Two ministers were in Netanyahu’s most recent Cabinet. Blue and White Party leader Benny Gantz, retains the defence portfolio, and New Hope founder Gedeon Sa’ar, the justice ministry. Both are deputy prime ministers.

All five have served under Netanyahu and broken with him personally due to his authoritarianism, failure to honour commitments, and arrogance, rather than his policies.

Ministries assigned to the centre-right Labour Party and leftist Meretz cover areas where there can be moderate change on the domestic front while the Ra’am, the Israeli’s Palestinian fundamentalist partyhas not claimed a ministry but chairmanship of key Knesset committees.

Ra’am is the first Palestinian party to participate in an Israeli government although there have been Palestinian ministers belonging to other parties in government. Until now only Zionist Jewish parties have been at the heart of the ruling establishment. Ra’am’s head Mansour Abbas has secured promises of benefits for Israel’s 20 per cent neglected and marginalised Palestinian minority, including funding for municipalities, schools, and public services, increased policing to

fight a spike in crime, and an end to Israeli bullying of bedouin.
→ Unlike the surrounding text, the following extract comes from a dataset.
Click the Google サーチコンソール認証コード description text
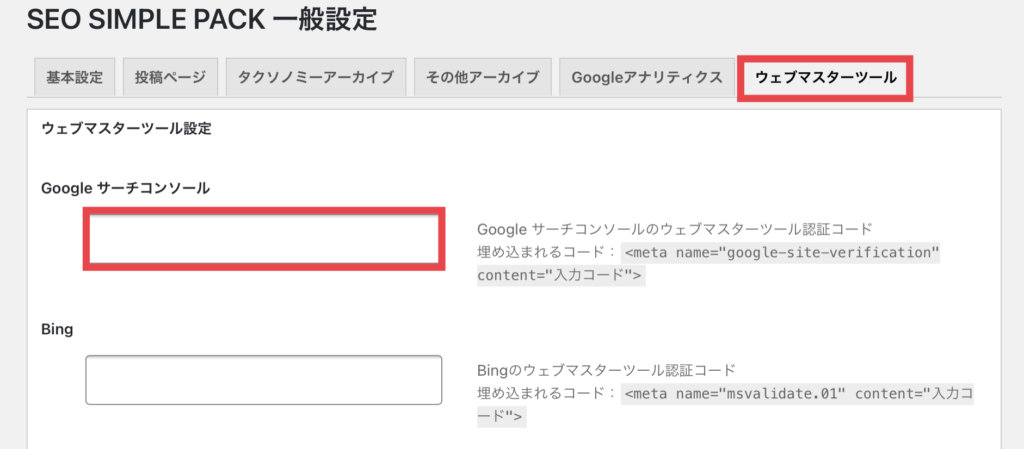 pos(675,229)
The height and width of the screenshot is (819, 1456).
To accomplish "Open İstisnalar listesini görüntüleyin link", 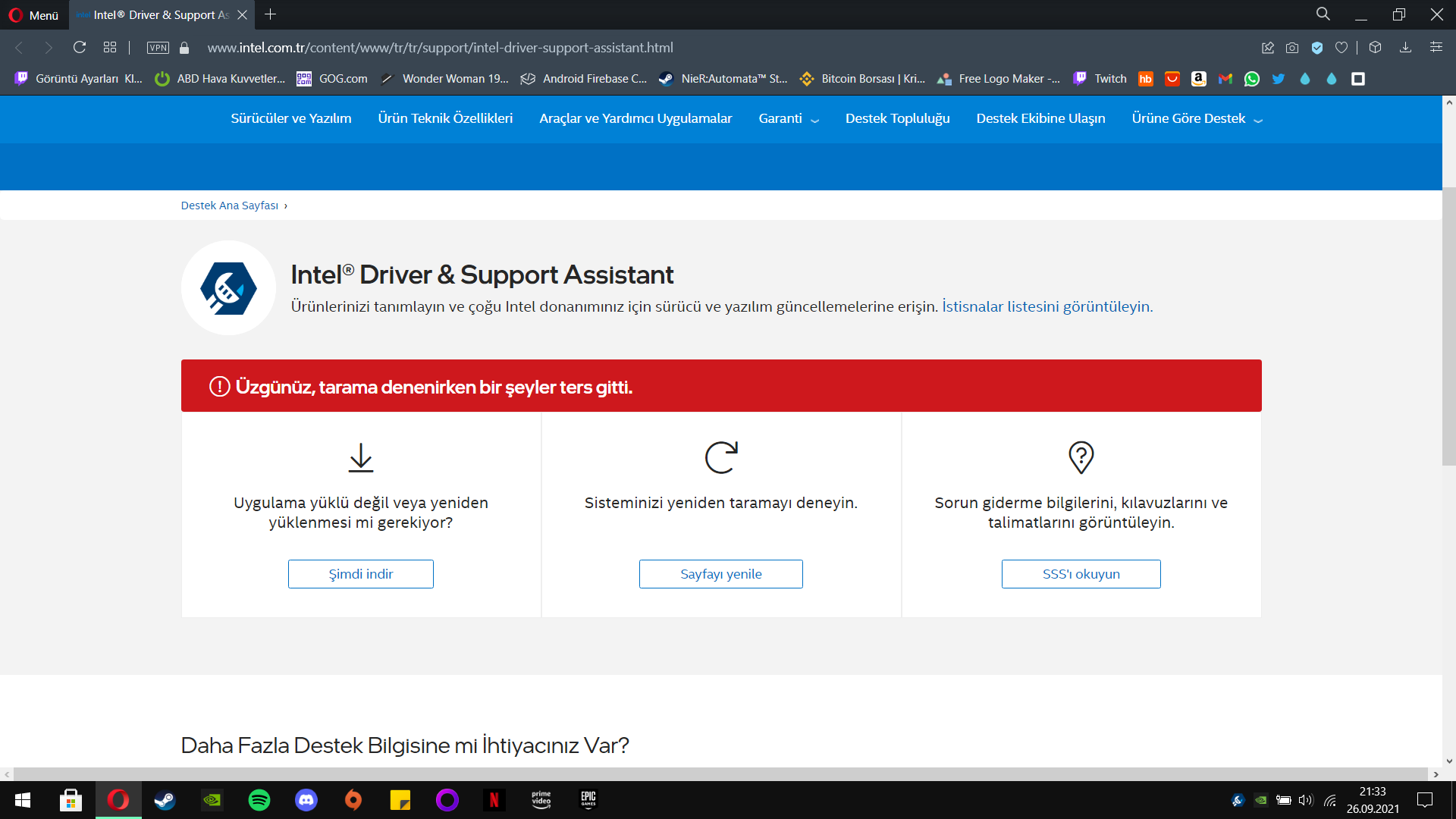I will pyautogui.click(x=1047, y=307).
While Abbas may have bought benefits for Palestinian Israelis, many if not most are uncertain about Ra’am putting in power a coalition, heavily weighted in favour of the right. During the Netanyahu years, they have forged increasingly close connections with Palestinians in occupied East Jerusalem and the West Bank, rejected being called “Arab {rather than Palestinian] Israelis” and reclaimed their Palestinian identity.
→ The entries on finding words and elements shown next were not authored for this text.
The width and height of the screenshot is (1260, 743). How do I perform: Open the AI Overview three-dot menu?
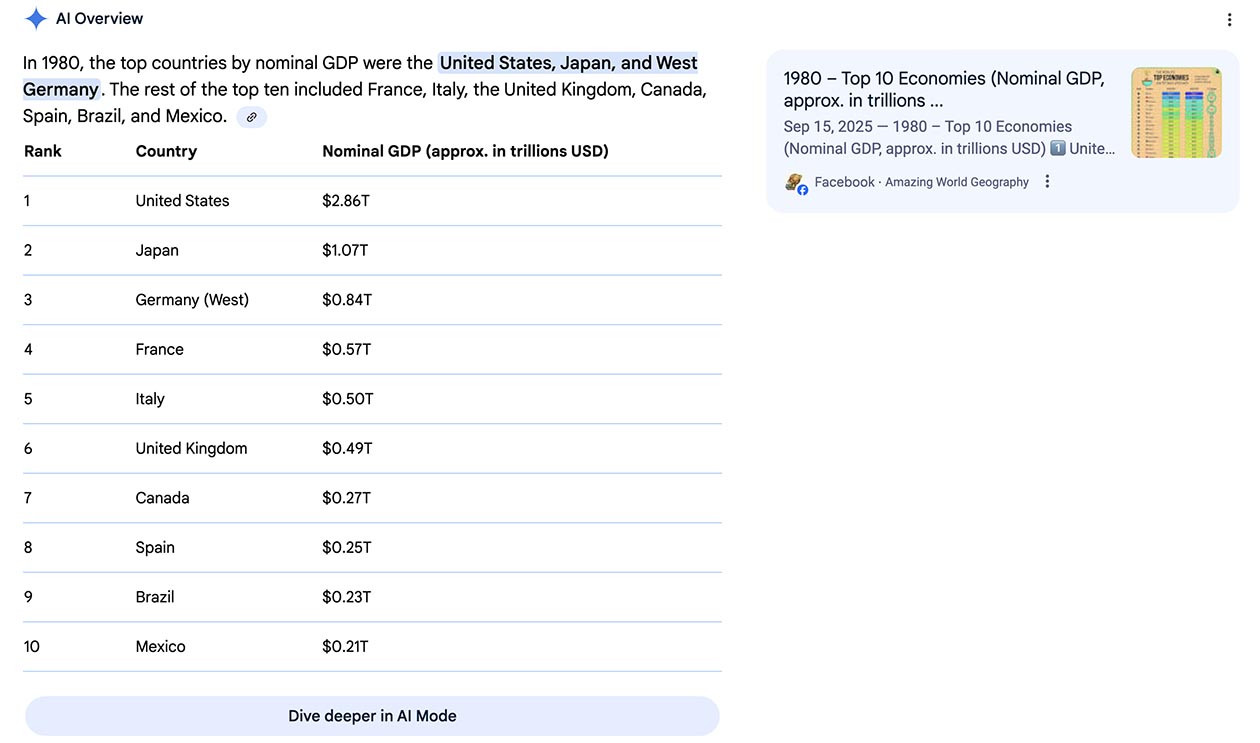pyautogui.click(x=1229, y=20)
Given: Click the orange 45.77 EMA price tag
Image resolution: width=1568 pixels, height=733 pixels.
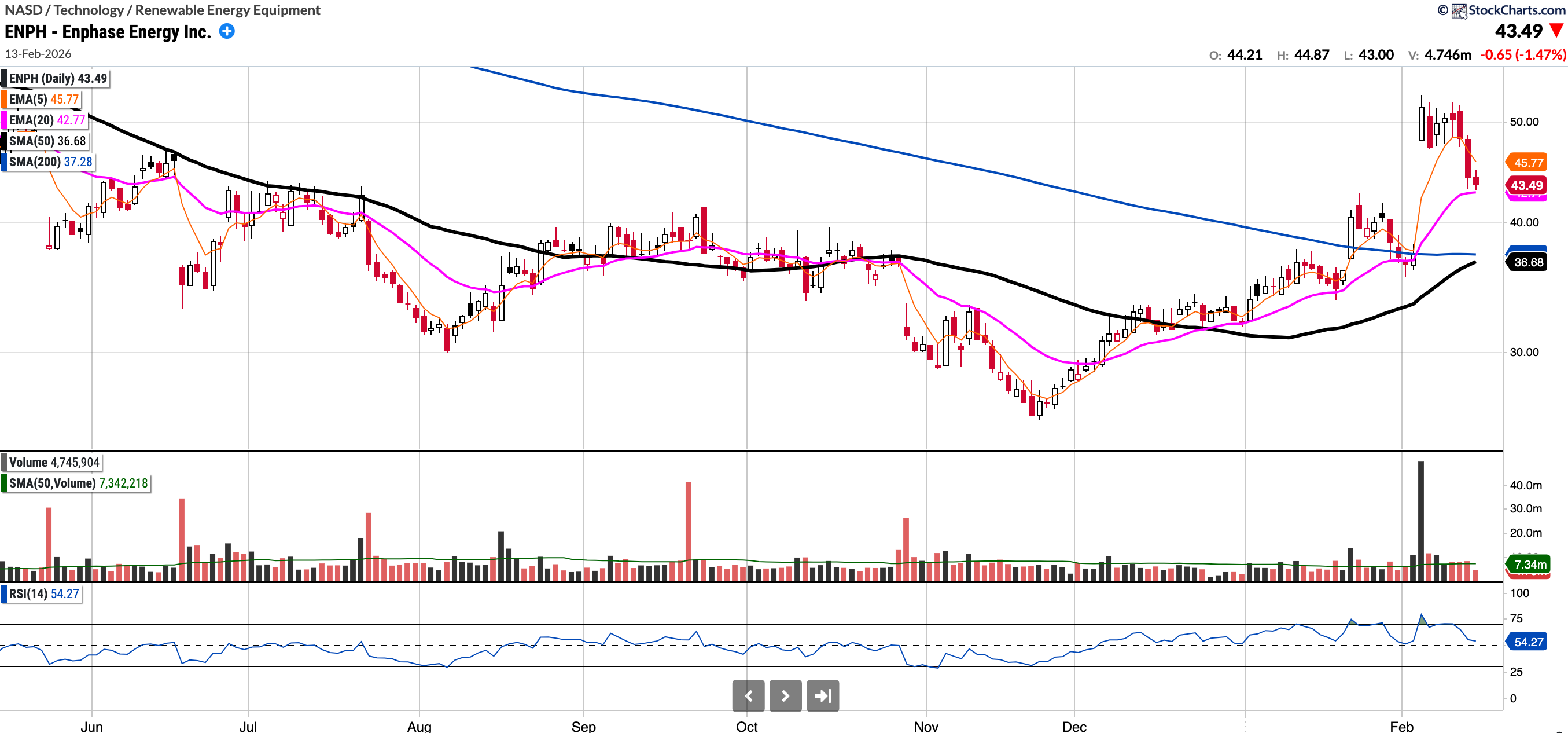Looking at the screenshot, I should coord(1528,163).
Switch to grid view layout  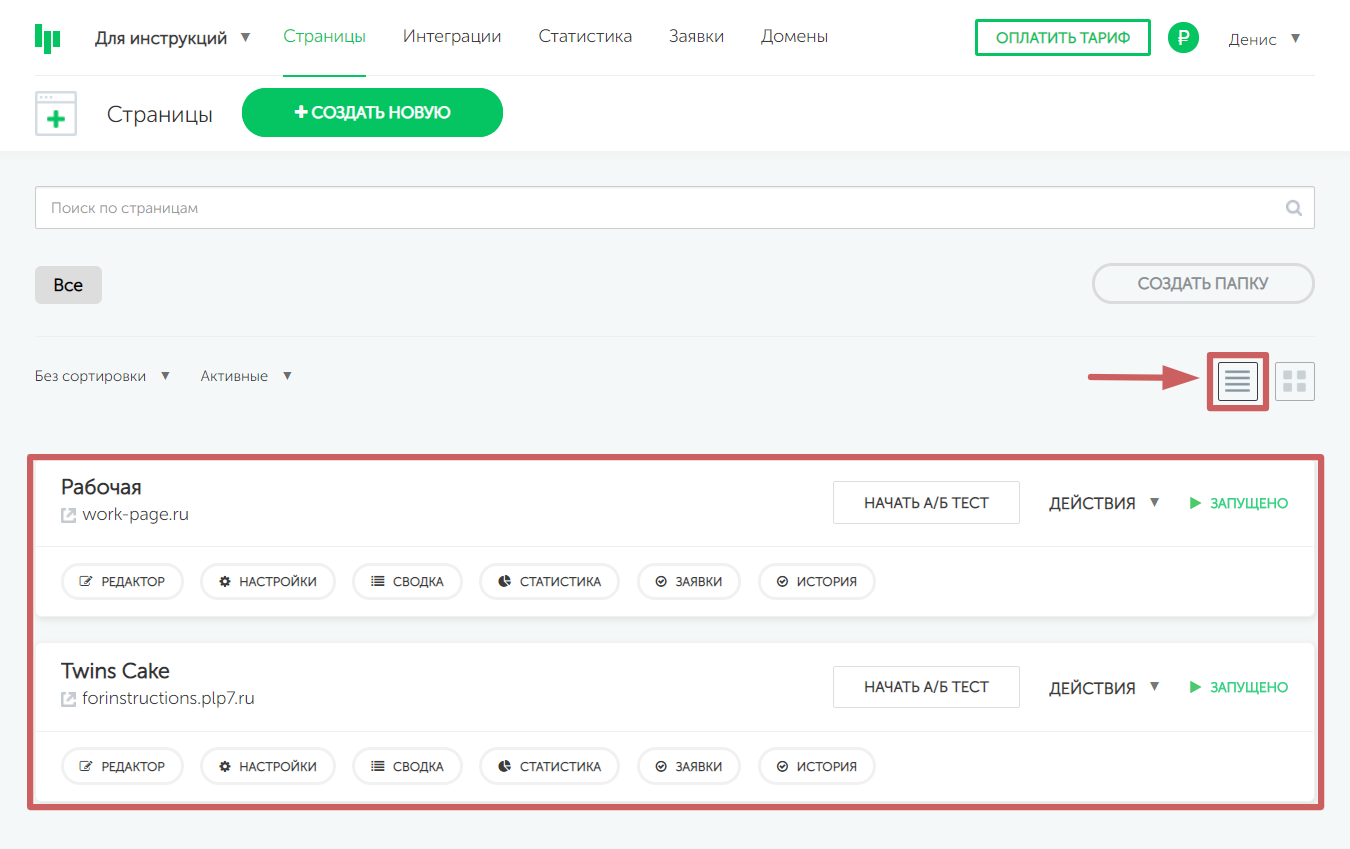coord(1294,381)
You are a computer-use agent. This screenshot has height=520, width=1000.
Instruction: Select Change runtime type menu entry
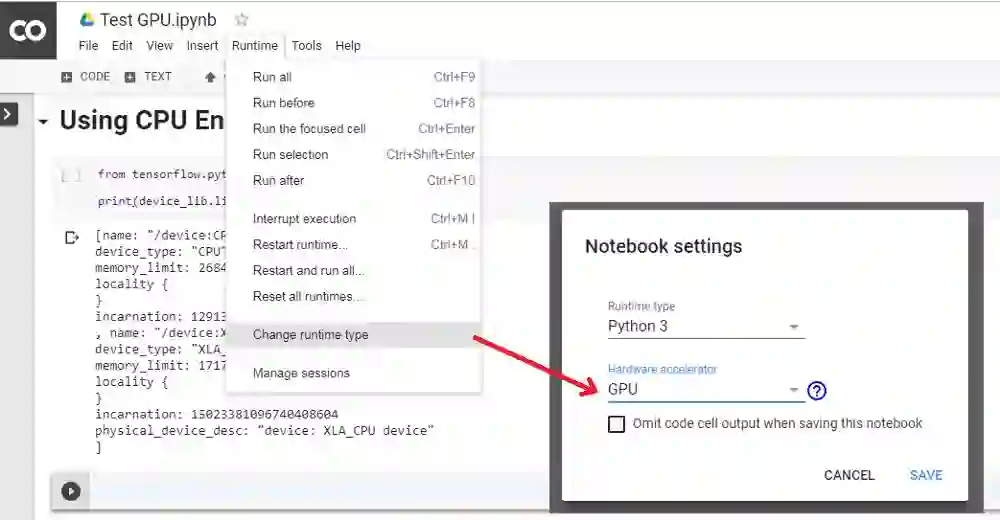310,335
Furthermore, the “change government” will have to deliver some if not major change. World public opinion has been alienated by the Netanyahu era, moved away from regarding Israel as a special case entitled to impunity over its never-ending occupation, land grab, harsh treatment of Palestinians, and attempts to drag the US and the West into a war with Iran.

The International Criminal Court (ICC) has launched investigations into alleged Israeli war crimes and crimes against humanity. The UN Human Rights Council has set up a permanent commission to probe Israel’s May onslaught on Gaza and other actions against the Palestinians. Amnesty International has dared to apply the word “apartheid” to the system of governance Israel imposes on theWest Bank.
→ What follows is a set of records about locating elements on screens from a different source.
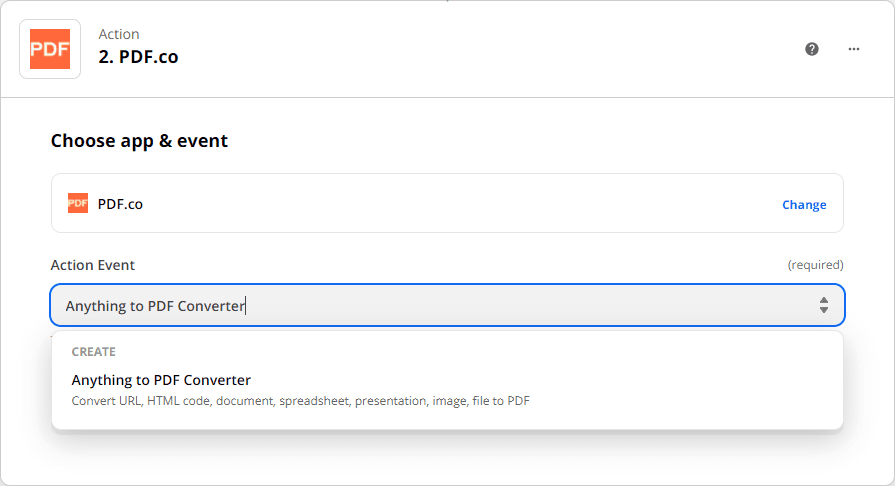Image resolution: width=895 pixels, height=486 pixels.
Task: Open the selected app box showing PDF.co
Action: click(x=450, y=204)
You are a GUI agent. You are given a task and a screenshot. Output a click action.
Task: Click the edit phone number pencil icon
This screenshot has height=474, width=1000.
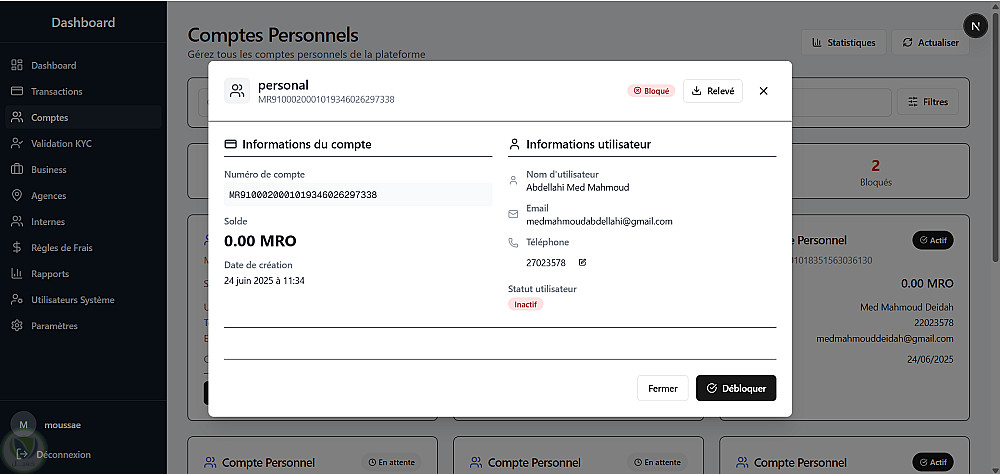tap(582, 263)
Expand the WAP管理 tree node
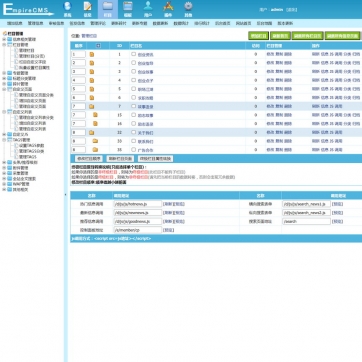This screenshot has height=362, width=362. point(4,184)
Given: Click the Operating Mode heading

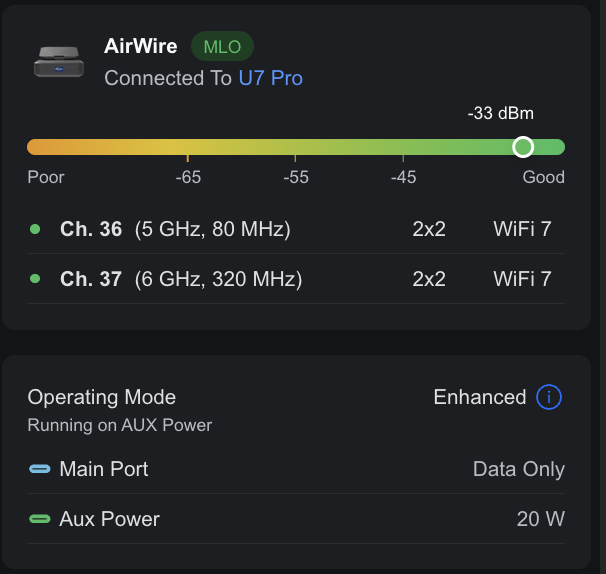Looking at the screenshot, I should [102, 397].
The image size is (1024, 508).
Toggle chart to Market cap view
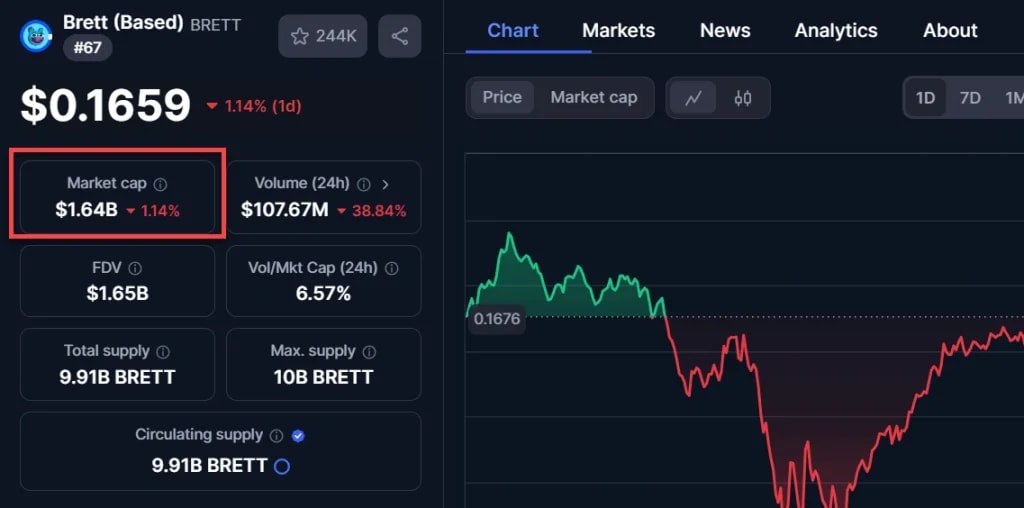point(593,97)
“The perpetrators of war crimes and crimes against humanity have evaded justice for more than half a century. An ICC investigation marks a long-overdue step towards justice for victims, and is a chance to end the cycle of impunity that is at the heart of the human rights crisis in the [occupied territories],” said Saleh Higazi, Amnesty’s deputy regional director for the Middle East and North Africa.

Last month, Ireland’s parliament adopted a motion branding Israeli settlements and policies in the occupied West Bank “de facto annexation”. This amounts to the most forthright characterisation of the situation in the West Bank by any European Union legislature. Ireland is not alone.

Democratic Party members of the US Congress have castigated Israel and urged the US government to suspend $3.8 billion in military funding for Israel as well as millions proposed to resupply its “Iron Dome” system which has protected Israel from rockets from Gaza while Israeli warplanes bomb the unprotected coastal strip with a population of two million Palestinians.

Having ignored developments on the international scene for most of his latest 12-years in power Netanyahu continues to behave as usual — hectoring opponents and accusing “change” of betraying Israel and risking its security. He enjoys the support of his Likud Party, the largest in the Knesset, and the hard right nationalist and religious parties. However, a slender majority of Israelis are fed up with him. They have shifted to parties represented in the coalition — mainly because they are weary and wary of Netanyahu — and resent his drive to exploit Israeli divisions in order to evade prison for breach of trust, fraud and bribery in his ongoing trial in a Jerusalem court. Now that he is not prime minister he could be the second Israeli premier to do jail time — after fellow Likud leader Ehud Olmert.